:: SUPPLIED INFORMATION ::
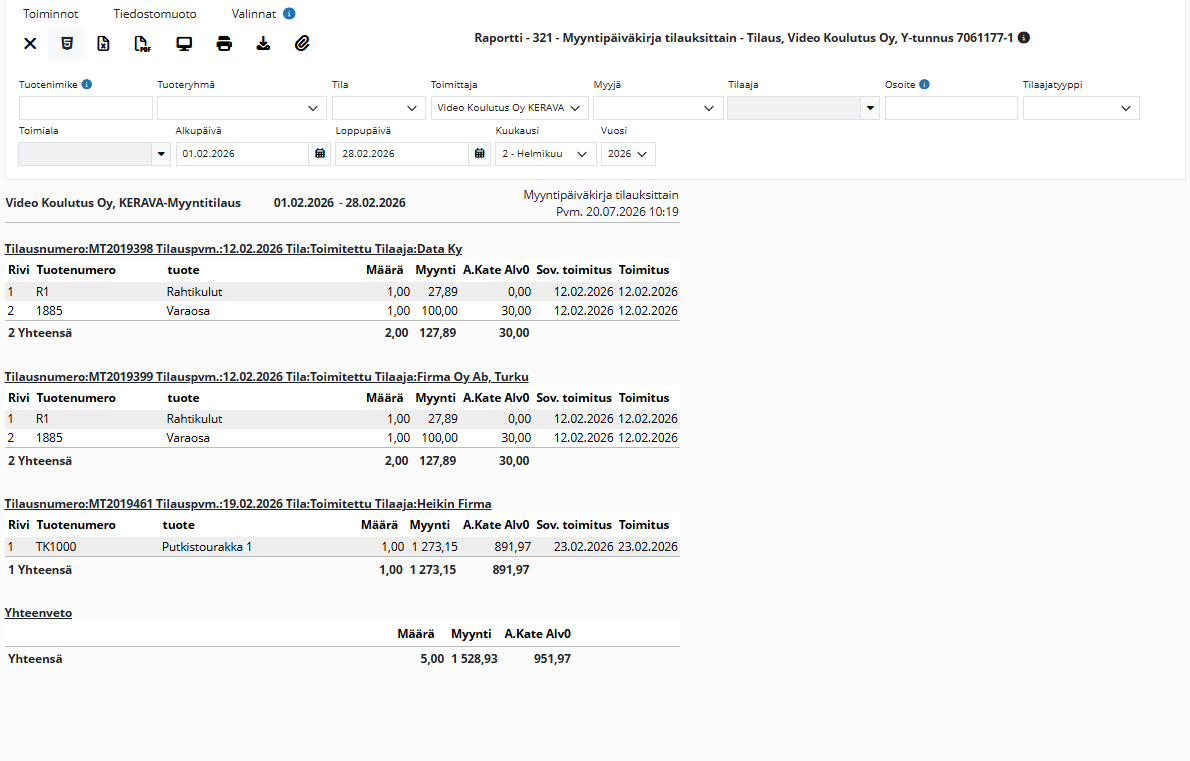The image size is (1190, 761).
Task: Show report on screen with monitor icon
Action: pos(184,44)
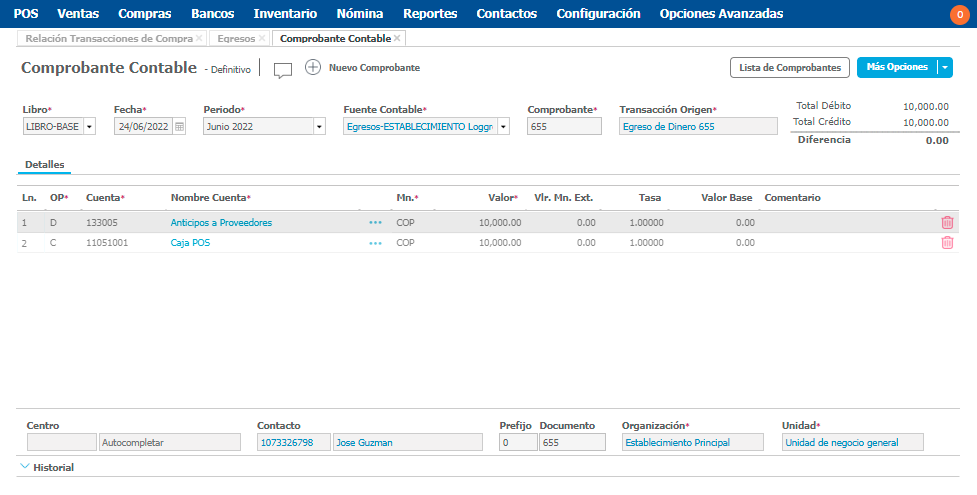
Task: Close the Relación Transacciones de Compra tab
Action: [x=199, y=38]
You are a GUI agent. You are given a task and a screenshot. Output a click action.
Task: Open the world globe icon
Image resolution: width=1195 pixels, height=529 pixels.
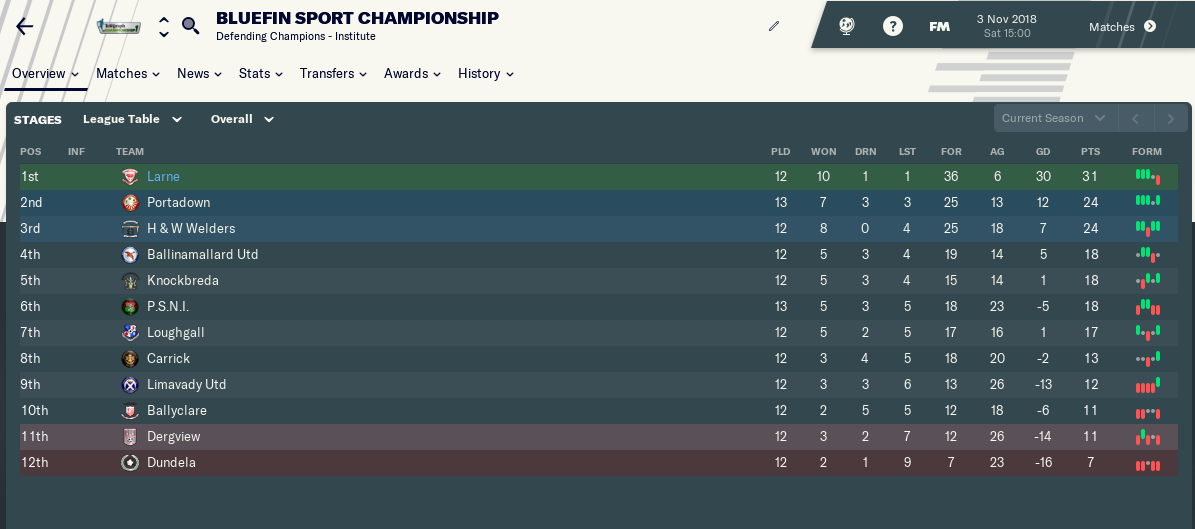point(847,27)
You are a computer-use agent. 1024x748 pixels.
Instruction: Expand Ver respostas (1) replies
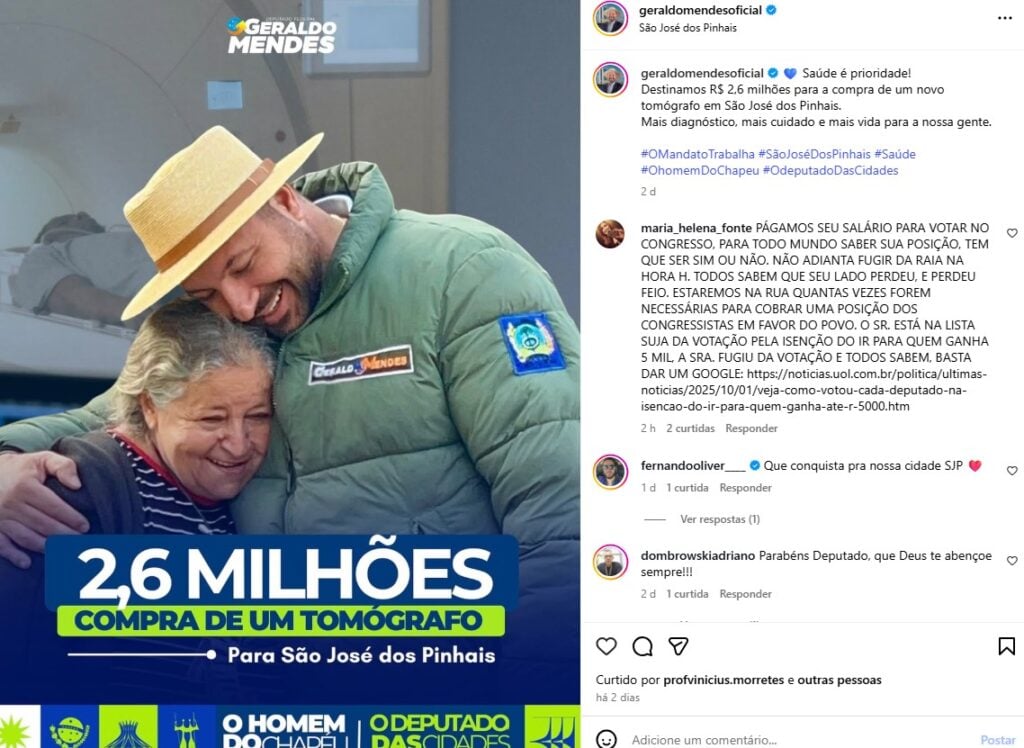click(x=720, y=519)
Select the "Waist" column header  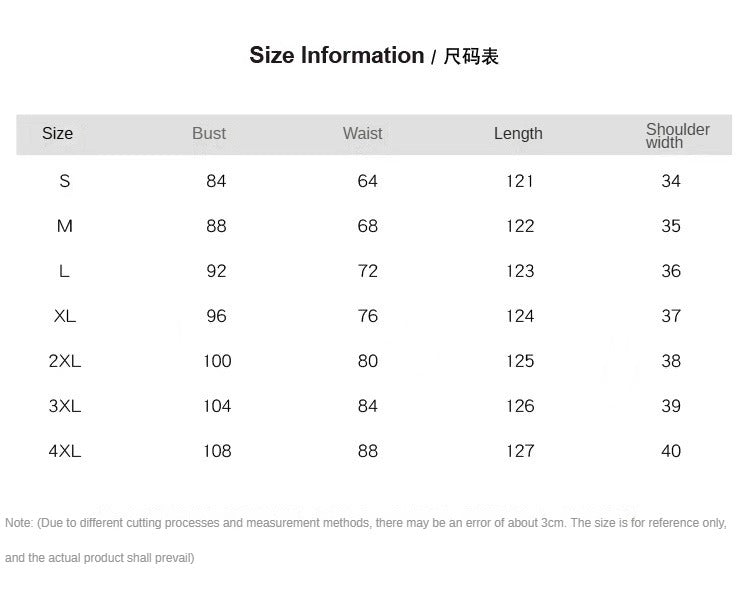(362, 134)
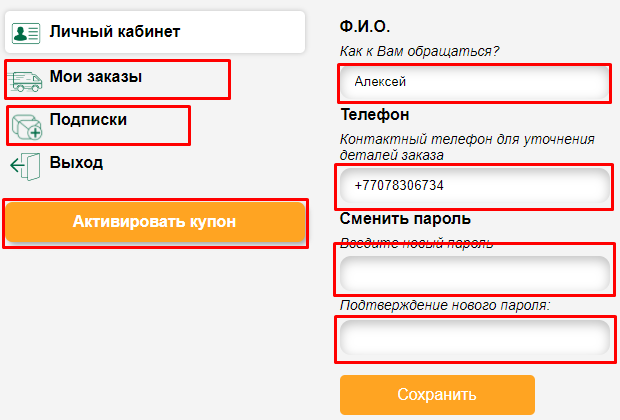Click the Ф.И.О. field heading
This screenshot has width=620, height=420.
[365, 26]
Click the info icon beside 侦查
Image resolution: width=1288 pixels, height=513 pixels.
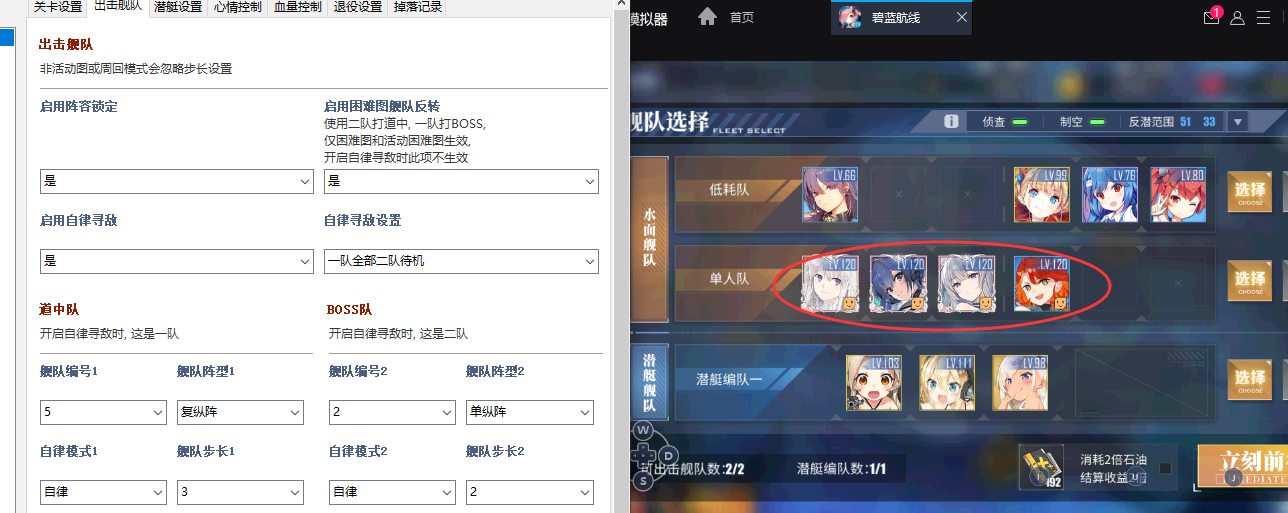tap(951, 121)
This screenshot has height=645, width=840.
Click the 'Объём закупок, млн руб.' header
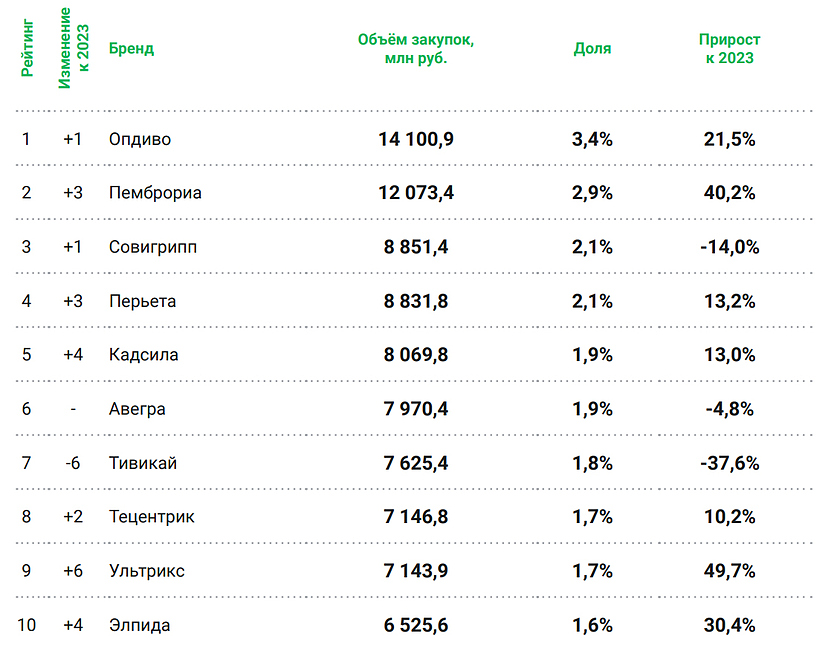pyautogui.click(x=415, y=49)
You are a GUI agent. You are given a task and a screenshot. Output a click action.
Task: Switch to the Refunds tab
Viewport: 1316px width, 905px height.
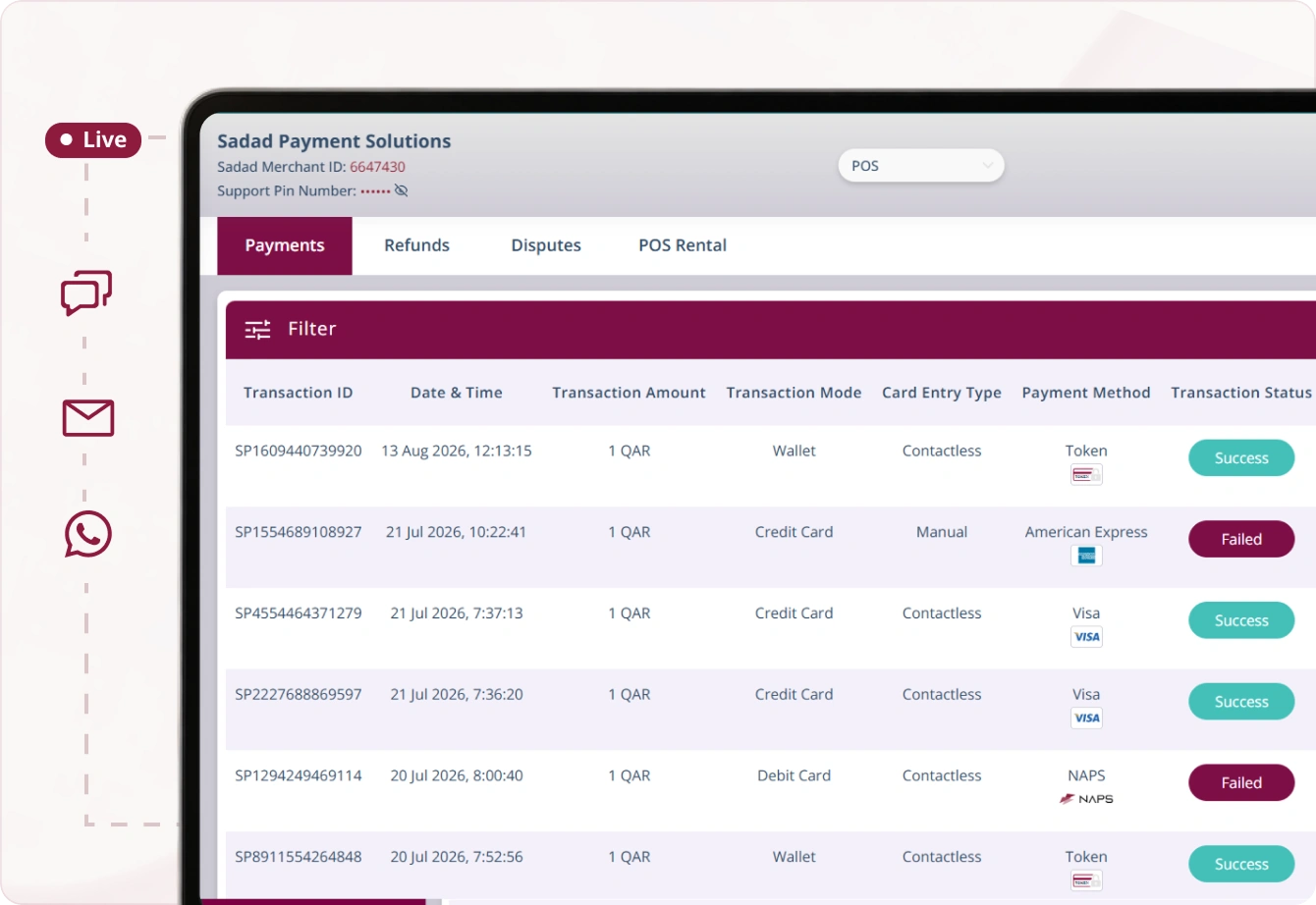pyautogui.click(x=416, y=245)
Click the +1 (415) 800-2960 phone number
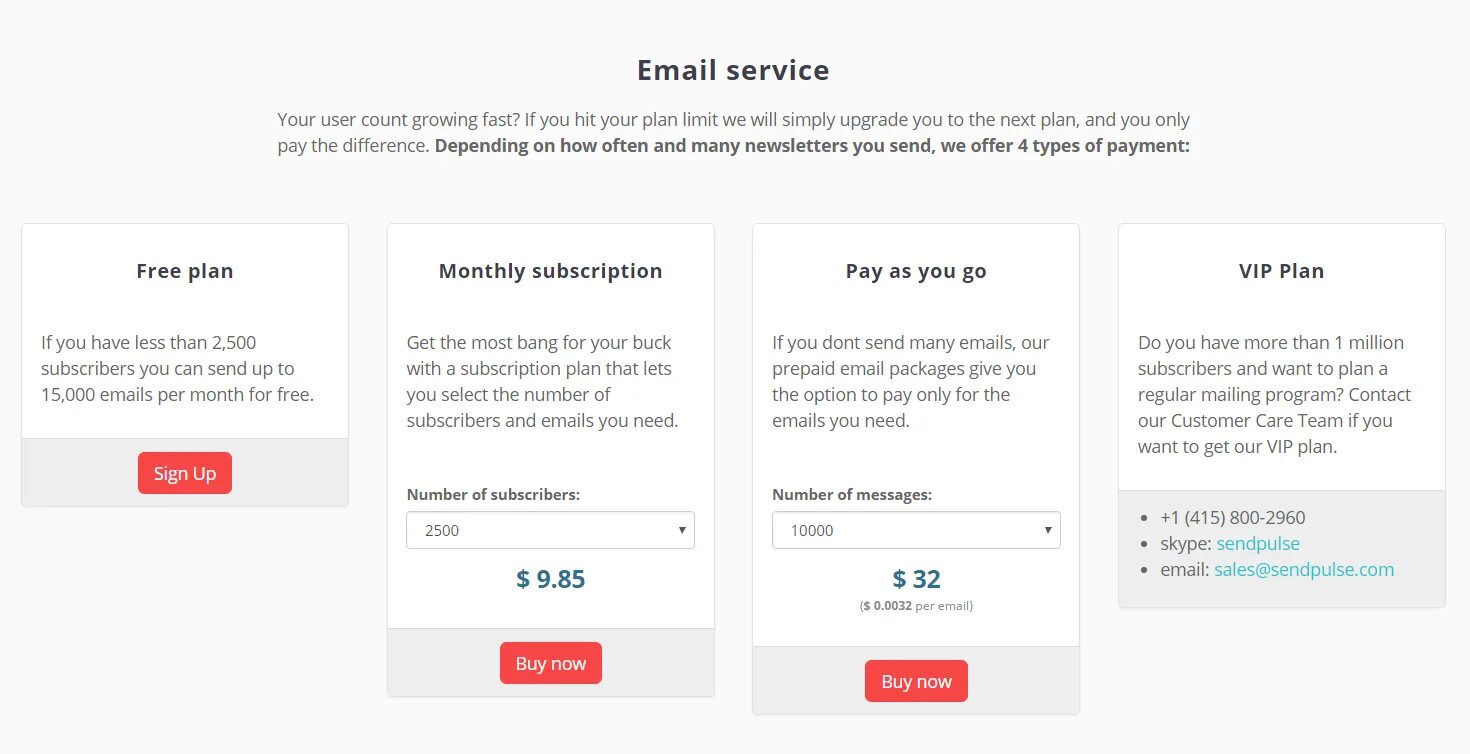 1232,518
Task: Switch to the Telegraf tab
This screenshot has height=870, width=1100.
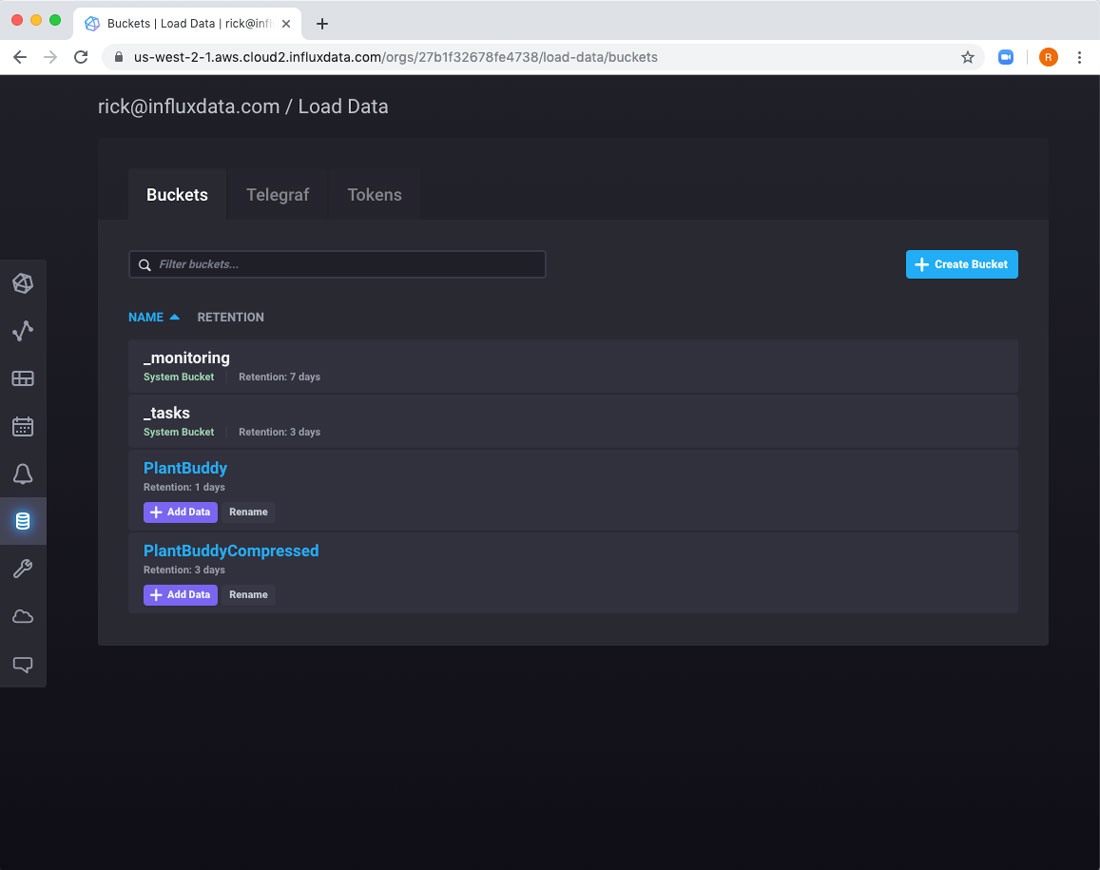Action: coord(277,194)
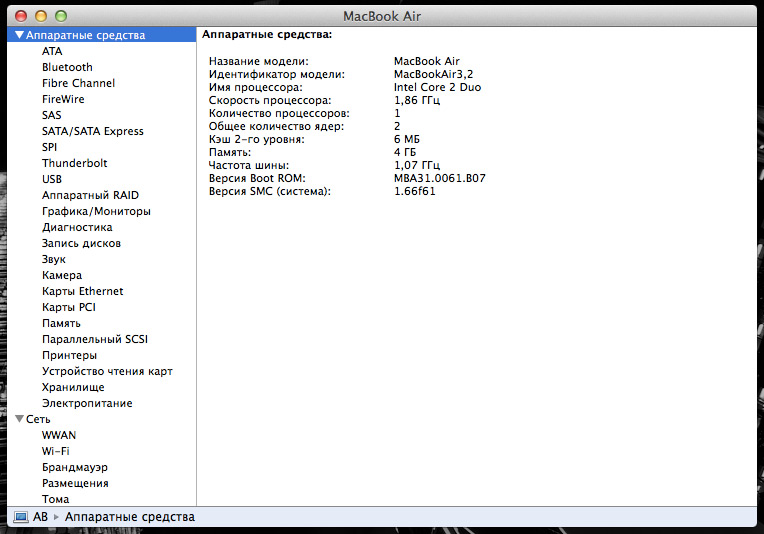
:::
**WHAT THE TASK ASKS:** Each line above that includes "Switch" should be shown.

**TASK ANSWER:**
Task: Switch to the Refunds tab
Task: Switch to the Telegraf tab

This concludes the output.